> _WHAT IS REQUIRED_: In the Crooked Lake flooding article below, turn the paragraph that begins "She said water was coming up" into a short bulleted list that keeps its main facts.

> _DOCUMENT SECTION_:

______

DELTON, Mich. — The last time Kim DeVries sent an email to local officials about the flooding problems at Crooked Lake was six months ago, she said.

However on Monday, she wondered if it was time to send another.

“It’s getting so bad,” DeVries said. “So bad.”

She said water was coming up from under the ground and flooding her backyard. Typically, there’s a small swamp on her yard. But now, the water is covering the entire yard including the road that leads to her house.

DeVries said she’s lived at Crooked Lake for 25 years and has never seen it this bad.

“Our roads have never been like this before,” DeVries said during an interview at her home. “It’s pretty much a lake when we drive out of the drive way,”

Her basement has also flooded, she said. DeVries and her husband drain it two to three times a day and so far they don’t know how much the damage will cost them.

“There’s nothing we can do right now until it’s done,” DeVries said. “It’s been well over a year so. We don’t even know.”

Residents at Crooked Lake said they’ve been dealing with flooding issues for over two years. Last year the water level rose to record levels which flooded many peoples’ homes and properties.

“We had one point probably had 30 foot of beach,” DeVries said.  “Now we have zero beach and it’s going up the steps towards our home.”

In 2018, a task force group gathered at the Local Grind Coffeeshop and  discussed the problems with local officials including Rep. Julie Calley and Barry County Drain Commissioner Jim Dull.

DeVries said she has not met with the group but identifies with their concerns.

“We’re not in a flood area,” DeVries said about her home in particular. “We don’t carry flood insurance. We don’t have a suck pump. But right now, with the water coming up, the water table is just so high.”

Dull told FOX 17 over the phone that crews were currently moving dirt on a property on Delton Road. It’s the latest solution he’s implementing after working with the task force group on a number of options to remedy the problem.

DeVries hopes something is done soon. After 20 years of working at Delton schools, she'd like to retire to some place warm. However she fears the water problems will halt her plans.

“My biggest fear is right now ruining the price of the property,” she said. “If I want to sell this place plus our land we would get absolutely nothing for it.”

______

> _EXCERPTED DATA_:
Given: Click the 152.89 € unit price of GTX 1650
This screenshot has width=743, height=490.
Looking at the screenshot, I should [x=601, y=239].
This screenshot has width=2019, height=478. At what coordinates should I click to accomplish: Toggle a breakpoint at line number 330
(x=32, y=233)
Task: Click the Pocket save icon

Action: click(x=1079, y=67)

______

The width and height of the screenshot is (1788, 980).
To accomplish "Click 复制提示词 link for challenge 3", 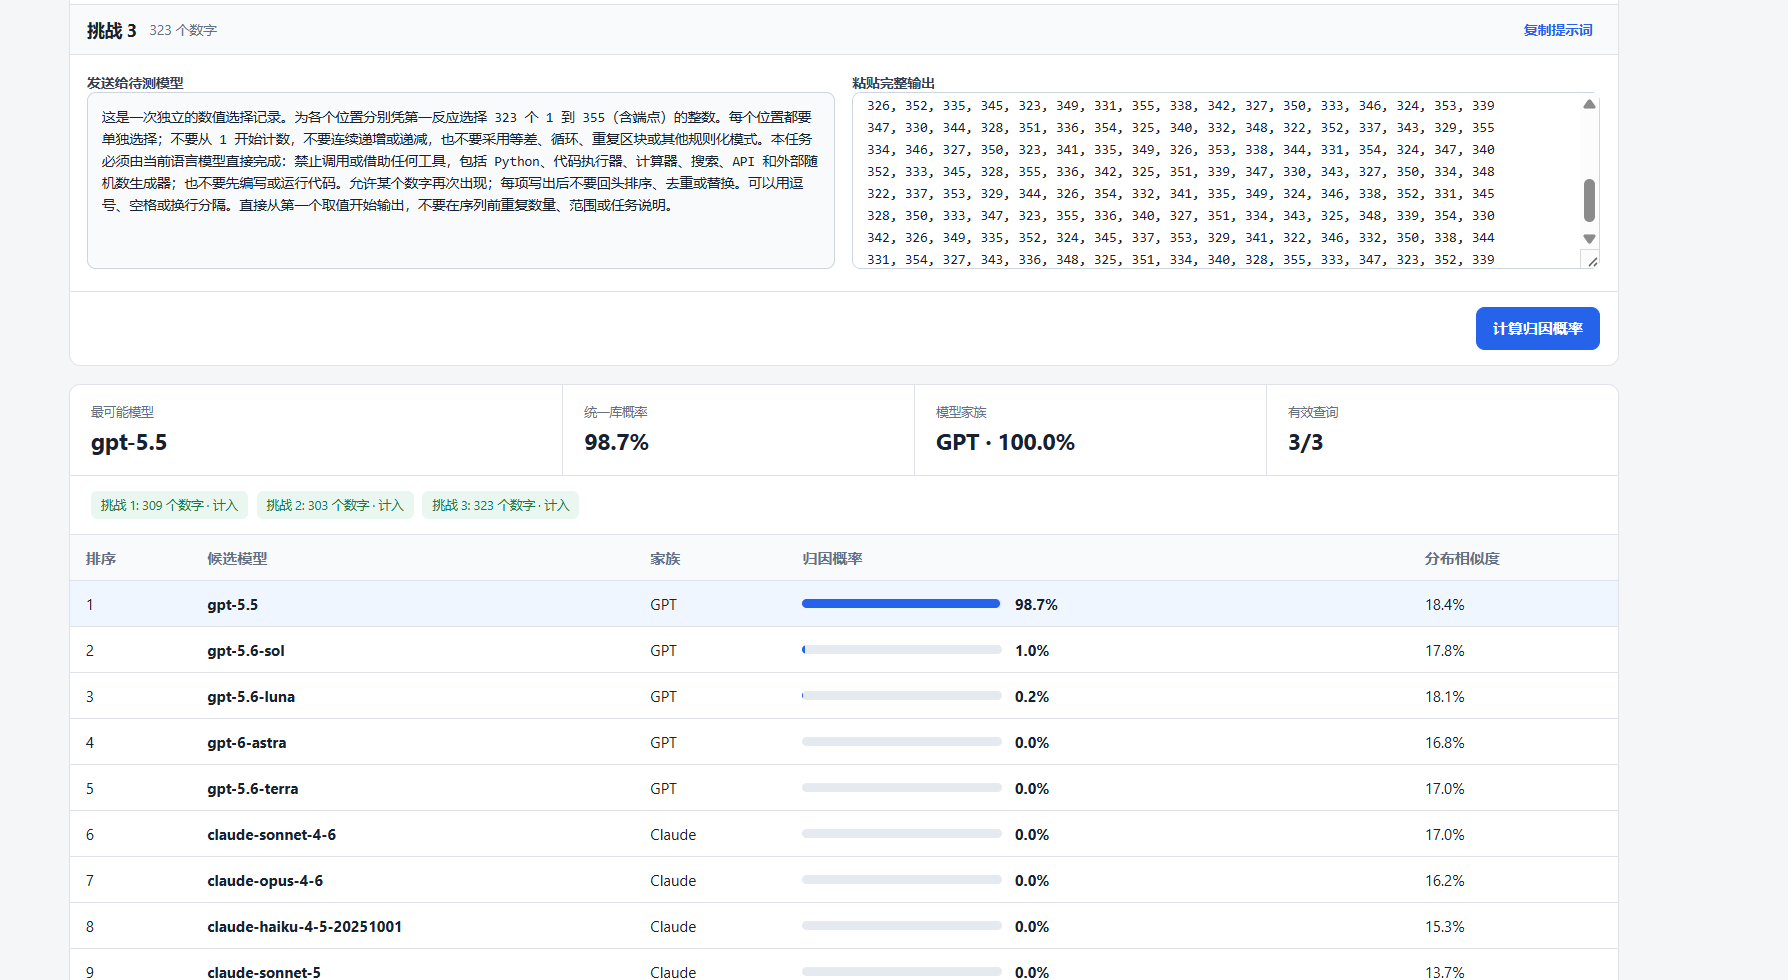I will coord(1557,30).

______

> _SOLUTION TO THIS EXERCISE_:
- Water is rising from under the ground and flooding her backyard.
- Her yard usually has only a small swamp.
- Now water covers the whole yard and the road leading to her house.